Chance, a commenter on these threads, feels that Belle and Sebastian’s October release, “Write About Love,” is weak; I think it’s decent. Actually, we’re both right. It may be weak by B&S standards, but it’s decent by the standards of pop music in general.
My hopes for this album were too high for two reasons. First, it’s coming on the heels of 2006’s “The Life Pursuit,” which produced three of my all-time top 300 favorite songs. And that album was the follow-up to 2003’s “Dear Catastrophe Waitress,” which features two more of my all-time top 300.
Second, this album is wonderfully titled “Write About Love,” and — whether you appreciate the lyrics (as Chance does) or the pop musicianship (as I do) — most fans agree that writing about love is what primary songwriter Stuart Murdoch does best.
Sadly, there are no top 300 songs on “Write About Love,” but all is not lost. I have trouble appreciating the last two discs in their entirety because I skip forward and backward to “I’m a Cuckoo” and “Another Sunny Day” so often. “Write About Love” has been in steady rotation in my Jeep for more than a month and I haven’t done any track-jumping. I haven’t fallen in love with this album, but I do like and respect it more and more.
Murdoch’s last effort before this was a side project and album called God Help the Girl, where women sang his songs, and clearly he’s still caught up in the idea. The catchiest song is the title track, which has a whimsical chorus nicely sung by actress Carey Mulligan: “I hate my job/ I’m working way too much/ Every day I’m stuck in the office/ At one o’clock/ I take my lunch up on the roof.” And then the backup vocalists kick in: “Up on the roof.”
Norah Jones sings the chorus of the slow but pretty “Little Lou, Ugly Jack, Prophet John.” And Sarah Martin, responsible for the gorgeous “Asleep on a Sunbeam” from the ’04 album, is on board for other tracks like “I Can See Your Future” (“I’m living in the past/ You’re making history,” she laments).
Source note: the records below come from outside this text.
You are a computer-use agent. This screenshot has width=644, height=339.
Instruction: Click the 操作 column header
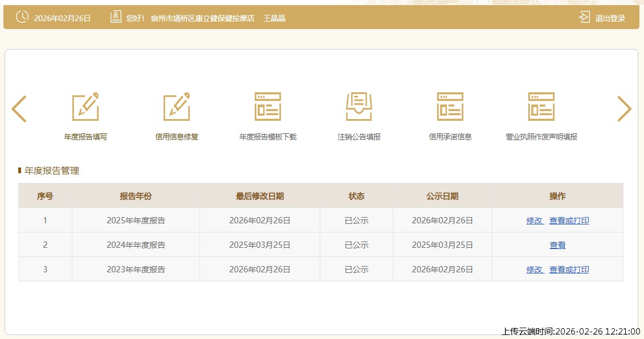557,196
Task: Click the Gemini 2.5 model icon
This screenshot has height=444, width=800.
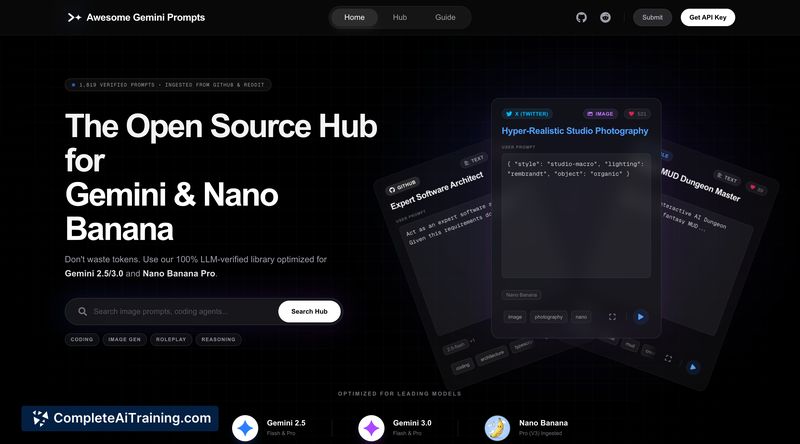Action: tap(244, 428)

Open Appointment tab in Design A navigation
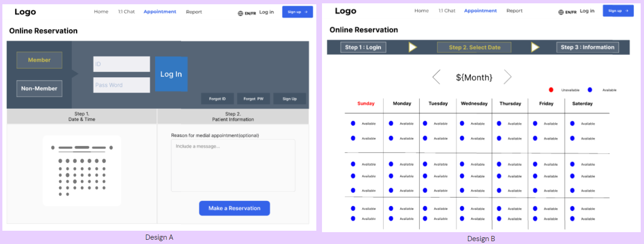point(160,12)
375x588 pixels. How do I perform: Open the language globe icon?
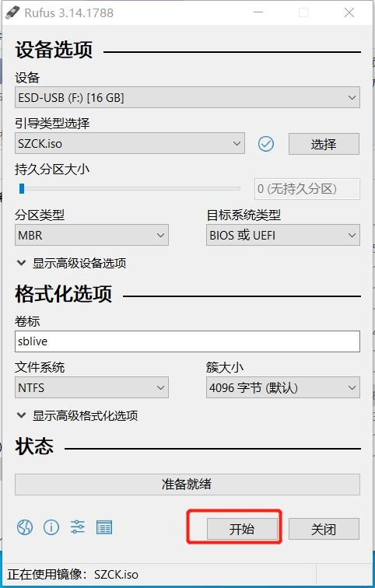[25, 527]
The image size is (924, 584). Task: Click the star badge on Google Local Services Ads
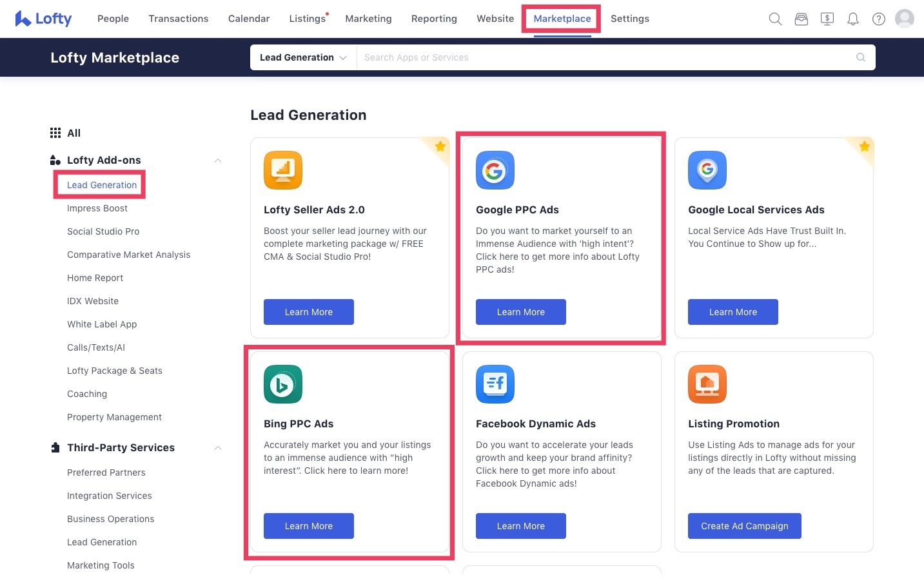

The strongest outing featuring Murdoch’s vocals is “Come on Sister,” which has some tasty video game-ish electronic sounds. “I’m Not Living in the Real World” is a musical smorgasbord, whereas “Calculating Bimbo” and “Ghost of Rockschool” are slower but still pretty. “Read the Blessed Pages,” though, just strikes me as slow, complete with long woodwind breaks.
“Write About Love” isn’t a step forward for Belle & Sebastian, but it does show the band’s consistency. All of the tracks here would’ve fit somewhere on “Dear Catastrophe Waitress” or “The Life Pursuit,” even if they wouldn’t have stood out from the pack.